● TASK DETAILS: Nothing is needed except the lines below that run from the one with "Given: Open the List input type selector" through the one with "Given: Click 'month.' below the £52.35 line", repeated exactly.

Pixel coordinate grounding data:
◇ ◇ ◇ ◇ ◇ ◇ ◇

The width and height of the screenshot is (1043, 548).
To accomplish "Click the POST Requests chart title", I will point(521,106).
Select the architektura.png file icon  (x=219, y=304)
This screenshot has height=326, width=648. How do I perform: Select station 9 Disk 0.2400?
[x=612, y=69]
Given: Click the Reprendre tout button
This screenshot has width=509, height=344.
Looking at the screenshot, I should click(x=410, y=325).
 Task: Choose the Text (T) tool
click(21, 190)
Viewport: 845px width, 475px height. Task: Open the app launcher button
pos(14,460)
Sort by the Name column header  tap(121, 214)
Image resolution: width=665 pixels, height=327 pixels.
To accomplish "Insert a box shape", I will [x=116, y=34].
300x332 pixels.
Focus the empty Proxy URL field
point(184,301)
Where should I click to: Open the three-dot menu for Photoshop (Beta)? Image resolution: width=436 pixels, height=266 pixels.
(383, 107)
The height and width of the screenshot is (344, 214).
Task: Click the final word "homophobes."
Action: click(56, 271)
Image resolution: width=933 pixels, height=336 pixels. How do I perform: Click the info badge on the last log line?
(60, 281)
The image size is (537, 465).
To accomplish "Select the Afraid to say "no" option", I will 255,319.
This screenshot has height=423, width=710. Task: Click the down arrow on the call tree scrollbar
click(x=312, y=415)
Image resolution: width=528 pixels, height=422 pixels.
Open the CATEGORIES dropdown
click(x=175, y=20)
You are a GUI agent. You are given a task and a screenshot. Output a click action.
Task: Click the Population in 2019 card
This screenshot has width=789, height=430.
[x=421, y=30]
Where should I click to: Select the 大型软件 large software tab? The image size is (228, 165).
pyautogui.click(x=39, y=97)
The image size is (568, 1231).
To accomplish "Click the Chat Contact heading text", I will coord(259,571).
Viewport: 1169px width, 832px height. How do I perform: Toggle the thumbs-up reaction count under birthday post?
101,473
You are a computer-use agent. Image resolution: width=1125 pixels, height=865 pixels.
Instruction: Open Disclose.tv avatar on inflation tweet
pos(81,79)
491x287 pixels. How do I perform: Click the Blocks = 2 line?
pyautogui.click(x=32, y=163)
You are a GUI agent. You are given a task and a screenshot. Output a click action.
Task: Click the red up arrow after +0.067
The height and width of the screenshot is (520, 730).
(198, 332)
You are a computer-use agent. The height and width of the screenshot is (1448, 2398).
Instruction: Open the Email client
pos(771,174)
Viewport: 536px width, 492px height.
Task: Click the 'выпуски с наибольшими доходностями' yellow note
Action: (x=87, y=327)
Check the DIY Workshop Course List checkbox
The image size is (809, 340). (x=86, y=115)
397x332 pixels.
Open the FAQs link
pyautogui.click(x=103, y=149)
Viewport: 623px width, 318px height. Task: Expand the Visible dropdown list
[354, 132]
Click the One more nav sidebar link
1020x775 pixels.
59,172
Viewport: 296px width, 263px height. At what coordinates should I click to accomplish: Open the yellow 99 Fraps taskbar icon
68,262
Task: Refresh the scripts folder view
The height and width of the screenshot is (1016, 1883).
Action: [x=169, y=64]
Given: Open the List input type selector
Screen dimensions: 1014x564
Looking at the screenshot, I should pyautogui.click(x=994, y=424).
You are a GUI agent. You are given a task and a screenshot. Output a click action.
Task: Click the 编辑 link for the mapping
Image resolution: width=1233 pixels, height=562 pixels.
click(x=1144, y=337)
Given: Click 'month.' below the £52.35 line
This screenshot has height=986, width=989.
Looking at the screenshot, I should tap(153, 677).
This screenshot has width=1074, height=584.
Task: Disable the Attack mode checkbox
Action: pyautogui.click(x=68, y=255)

◇ ◇ ◇ ◇ ◇ ◇ ◇

● RESULT:
Given: Open the List input type selector
Screen dimensions: 1014x564
Looking at the screenshot, I should pyautogui.click(x=994, y=424).
You are a GUI agent. You are given a task and a screenshot. Output a click action.
Task: Click the 编辑 link for the mapping
Image resolution: width=1233 pixels, height=562 pixels.
click(x=1144, y=337)
Given: Click 'month.' below the £52.35 line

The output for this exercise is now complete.